[Items listed in a dataset]
** START **

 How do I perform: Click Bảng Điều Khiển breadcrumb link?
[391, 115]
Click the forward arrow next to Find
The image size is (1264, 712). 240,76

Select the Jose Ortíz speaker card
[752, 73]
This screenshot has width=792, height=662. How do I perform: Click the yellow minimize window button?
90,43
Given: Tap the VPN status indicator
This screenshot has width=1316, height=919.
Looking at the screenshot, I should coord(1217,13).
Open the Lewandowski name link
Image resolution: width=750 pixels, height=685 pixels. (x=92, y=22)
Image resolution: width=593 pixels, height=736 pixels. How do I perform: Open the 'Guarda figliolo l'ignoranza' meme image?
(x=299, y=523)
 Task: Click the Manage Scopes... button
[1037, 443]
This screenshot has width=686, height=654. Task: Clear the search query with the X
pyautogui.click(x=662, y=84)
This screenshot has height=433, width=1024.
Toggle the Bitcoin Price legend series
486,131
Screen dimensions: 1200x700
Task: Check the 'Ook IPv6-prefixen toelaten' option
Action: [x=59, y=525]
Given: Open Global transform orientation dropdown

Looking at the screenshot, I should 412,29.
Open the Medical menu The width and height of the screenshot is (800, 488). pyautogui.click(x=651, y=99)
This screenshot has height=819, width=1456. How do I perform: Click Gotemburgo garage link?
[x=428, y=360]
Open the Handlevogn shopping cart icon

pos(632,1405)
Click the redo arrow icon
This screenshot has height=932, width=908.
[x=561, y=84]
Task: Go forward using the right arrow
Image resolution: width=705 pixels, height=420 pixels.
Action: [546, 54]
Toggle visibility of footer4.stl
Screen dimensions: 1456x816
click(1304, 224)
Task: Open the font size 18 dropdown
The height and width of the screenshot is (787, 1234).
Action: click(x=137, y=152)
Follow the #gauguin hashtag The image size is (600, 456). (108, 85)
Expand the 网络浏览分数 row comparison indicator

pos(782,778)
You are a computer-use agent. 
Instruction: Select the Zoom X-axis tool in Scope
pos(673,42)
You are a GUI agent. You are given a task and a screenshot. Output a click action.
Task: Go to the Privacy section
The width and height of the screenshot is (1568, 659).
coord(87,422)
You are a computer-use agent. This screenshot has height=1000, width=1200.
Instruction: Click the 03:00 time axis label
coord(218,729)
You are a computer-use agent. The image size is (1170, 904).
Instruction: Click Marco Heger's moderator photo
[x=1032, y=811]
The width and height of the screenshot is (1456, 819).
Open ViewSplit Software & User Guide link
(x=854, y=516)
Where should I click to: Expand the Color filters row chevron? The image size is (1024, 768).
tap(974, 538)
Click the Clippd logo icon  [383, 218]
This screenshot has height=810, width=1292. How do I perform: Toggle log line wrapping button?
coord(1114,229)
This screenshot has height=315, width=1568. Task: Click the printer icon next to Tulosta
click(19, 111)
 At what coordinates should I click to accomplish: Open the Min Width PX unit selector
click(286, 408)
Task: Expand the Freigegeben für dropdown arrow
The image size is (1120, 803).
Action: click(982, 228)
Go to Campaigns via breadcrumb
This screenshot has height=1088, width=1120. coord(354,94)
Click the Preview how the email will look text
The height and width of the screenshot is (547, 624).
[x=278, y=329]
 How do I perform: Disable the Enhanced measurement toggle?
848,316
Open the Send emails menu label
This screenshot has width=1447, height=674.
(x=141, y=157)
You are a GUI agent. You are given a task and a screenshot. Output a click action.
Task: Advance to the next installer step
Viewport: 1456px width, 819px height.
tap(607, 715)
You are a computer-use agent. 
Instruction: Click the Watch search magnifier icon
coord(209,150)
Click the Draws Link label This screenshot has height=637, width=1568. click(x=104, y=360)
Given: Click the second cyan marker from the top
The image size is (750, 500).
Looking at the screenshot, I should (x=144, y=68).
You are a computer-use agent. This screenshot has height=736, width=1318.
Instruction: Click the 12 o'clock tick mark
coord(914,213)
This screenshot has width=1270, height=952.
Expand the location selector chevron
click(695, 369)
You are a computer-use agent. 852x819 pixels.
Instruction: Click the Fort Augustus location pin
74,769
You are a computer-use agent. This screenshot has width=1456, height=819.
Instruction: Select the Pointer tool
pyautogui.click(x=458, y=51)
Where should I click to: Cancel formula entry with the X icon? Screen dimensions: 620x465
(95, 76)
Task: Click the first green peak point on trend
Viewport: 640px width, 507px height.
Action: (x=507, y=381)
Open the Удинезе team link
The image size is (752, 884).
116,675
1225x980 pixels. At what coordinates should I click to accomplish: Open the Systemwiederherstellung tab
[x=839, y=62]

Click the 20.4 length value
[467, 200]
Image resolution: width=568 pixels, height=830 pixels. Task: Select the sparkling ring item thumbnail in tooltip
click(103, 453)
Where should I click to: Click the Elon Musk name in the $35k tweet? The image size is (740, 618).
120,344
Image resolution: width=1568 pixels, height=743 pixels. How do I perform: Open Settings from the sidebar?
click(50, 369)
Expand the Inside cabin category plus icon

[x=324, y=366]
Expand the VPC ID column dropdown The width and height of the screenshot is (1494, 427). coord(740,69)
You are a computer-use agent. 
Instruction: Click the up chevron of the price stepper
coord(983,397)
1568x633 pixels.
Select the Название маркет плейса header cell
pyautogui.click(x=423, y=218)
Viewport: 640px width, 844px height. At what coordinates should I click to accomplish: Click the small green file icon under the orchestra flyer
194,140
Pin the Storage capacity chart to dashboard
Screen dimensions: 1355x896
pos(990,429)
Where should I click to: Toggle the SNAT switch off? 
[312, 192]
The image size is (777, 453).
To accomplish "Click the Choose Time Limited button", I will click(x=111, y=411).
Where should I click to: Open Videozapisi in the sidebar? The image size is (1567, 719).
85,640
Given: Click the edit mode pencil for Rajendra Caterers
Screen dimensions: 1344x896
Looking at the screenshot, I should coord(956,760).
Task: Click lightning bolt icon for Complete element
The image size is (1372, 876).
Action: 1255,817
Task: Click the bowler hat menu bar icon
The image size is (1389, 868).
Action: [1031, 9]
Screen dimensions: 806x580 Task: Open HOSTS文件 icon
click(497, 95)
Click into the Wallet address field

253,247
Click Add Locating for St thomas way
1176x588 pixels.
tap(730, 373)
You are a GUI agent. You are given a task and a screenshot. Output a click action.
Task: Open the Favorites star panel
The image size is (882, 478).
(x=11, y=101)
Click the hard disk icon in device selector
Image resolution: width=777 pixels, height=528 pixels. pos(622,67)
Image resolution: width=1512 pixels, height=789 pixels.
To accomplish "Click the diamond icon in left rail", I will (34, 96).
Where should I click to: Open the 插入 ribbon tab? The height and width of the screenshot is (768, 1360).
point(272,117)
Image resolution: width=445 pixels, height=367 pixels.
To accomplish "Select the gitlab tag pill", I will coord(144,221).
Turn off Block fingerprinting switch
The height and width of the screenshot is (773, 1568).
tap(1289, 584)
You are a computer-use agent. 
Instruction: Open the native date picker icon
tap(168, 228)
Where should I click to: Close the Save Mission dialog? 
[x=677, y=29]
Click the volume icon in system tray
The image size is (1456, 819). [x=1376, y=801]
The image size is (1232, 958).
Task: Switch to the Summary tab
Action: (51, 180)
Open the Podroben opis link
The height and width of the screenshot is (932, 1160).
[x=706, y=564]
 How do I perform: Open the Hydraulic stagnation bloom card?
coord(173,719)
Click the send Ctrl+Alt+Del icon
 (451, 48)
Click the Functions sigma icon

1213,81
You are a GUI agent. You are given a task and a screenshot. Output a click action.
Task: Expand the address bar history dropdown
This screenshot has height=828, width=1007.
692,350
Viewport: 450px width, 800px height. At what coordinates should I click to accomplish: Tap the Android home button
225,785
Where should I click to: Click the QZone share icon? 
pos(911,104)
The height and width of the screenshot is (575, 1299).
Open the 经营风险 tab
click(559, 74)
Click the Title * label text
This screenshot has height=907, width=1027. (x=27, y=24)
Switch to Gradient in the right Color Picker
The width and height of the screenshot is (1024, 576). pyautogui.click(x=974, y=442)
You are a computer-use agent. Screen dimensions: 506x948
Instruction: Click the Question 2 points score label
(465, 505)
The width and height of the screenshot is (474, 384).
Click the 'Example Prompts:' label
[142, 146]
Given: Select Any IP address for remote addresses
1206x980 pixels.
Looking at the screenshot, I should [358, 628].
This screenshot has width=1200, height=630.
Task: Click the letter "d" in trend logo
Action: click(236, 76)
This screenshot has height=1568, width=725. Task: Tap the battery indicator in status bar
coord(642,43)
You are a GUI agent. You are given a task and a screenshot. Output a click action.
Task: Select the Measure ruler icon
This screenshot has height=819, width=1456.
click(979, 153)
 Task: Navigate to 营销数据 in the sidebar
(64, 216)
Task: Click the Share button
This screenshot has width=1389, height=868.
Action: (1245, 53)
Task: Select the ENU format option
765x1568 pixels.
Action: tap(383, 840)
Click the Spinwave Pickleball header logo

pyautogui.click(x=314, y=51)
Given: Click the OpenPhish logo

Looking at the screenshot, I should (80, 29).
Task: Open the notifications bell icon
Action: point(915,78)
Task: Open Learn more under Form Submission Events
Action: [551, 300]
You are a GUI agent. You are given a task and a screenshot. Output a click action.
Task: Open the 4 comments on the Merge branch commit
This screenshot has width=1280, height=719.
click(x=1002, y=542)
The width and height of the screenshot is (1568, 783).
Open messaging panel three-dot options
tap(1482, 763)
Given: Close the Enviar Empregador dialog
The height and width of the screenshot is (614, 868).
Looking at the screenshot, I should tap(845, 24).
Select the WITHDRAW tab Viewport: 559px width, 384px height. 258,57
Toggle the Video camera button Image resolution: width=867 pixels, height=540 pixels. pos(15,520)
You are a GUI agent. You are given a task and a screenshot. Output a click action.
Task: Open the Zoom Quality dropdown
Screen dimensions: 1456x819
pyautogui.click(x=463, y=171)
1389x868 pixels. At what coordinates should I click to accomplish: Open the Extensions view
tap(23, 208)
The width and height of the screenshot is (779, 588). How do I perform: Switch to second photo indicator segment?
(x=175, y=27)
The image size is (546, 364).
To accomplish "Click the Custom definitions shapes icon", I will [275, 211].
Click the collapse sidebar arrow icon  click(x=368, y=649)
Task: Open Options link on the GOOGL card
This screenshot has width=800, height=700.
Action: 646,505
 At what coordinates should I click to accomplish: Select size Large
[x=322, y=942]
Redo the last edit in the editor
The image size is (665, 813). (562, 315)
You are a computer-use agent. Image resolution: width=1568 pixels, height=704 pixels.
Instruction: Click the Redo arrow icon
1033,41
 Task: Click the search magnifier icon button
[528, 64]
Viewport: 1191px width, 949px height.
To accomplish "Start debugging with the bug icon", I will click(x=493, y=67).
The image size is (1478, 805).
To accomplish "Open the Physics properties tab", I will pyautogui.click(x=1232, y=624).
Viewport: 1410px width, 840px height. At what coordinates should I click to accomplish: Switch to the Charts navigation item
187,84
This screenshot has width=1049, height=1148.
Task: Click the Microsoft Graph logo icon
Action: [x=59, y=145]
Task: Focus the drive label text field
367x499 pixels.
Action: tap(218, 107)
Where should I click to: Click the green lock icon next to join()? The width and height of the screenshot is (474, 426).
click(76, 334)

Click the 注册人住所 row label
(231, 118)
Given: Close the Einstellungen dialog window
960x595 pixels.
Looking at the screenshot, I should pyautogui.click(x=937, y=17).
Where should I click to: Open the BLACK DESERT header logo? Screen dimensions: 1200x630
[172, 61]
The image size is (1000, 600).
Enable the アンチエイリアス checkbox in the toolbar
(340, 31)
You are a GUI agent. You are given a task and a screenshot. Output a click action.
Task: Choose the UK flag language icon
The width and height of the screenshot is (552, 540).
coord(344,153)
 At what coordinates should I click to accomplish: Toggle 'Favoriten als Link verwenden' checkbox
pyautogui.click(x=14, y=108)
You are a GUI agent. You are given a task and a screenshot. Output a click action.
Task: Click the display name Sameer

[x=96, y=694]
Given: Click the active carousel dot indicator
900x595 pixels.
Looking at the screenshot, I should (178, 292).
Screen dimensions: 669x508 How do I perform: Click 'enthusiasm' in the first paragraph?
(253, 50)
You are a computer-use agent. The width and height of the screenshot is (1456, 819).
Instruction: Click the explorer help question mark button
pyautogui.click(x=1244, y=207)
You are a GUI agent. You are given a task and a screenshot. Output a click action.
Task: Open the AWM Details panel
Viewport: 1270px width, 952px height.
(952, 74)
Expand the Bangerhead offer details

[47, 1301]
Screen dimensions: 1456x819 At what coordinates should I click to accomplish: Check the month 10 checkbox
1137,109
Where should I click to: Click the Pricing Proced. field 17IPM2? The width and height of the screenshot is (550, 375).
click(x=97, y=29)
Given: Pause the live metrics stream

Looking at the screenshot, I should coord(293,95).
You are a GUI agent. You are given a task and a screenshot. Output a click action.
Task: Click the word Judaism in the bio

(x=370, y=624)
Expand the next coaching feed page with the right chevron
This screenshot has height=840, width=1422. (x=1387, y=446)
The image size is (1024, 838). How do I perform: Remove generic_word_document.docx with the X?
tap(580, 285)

** END **

*TASK TO CARRY OUT*
Update the records from the line containing "Screen dimensions: 806x580" down to the line containing "(x=11, y=101)", replacing "Favorites" with "Bookmarks" and leaving everything else unchanged. Give back only those lines.

*COMPLETE OUTPUT*
Screen dimensions: 806x580 Task: Open HOSTS文件 icon
click(497, 95)
Click into the Wallet address field

253,247
Click Add Locating for St thomas way
1176x588 pixels.
tap(730, 373)
You are a GUI agent. You are given a task and a screenshot. Output a click action.
Task: Open the Bookmarks star panel
The image size is (882, 478).
(x=11, y=101)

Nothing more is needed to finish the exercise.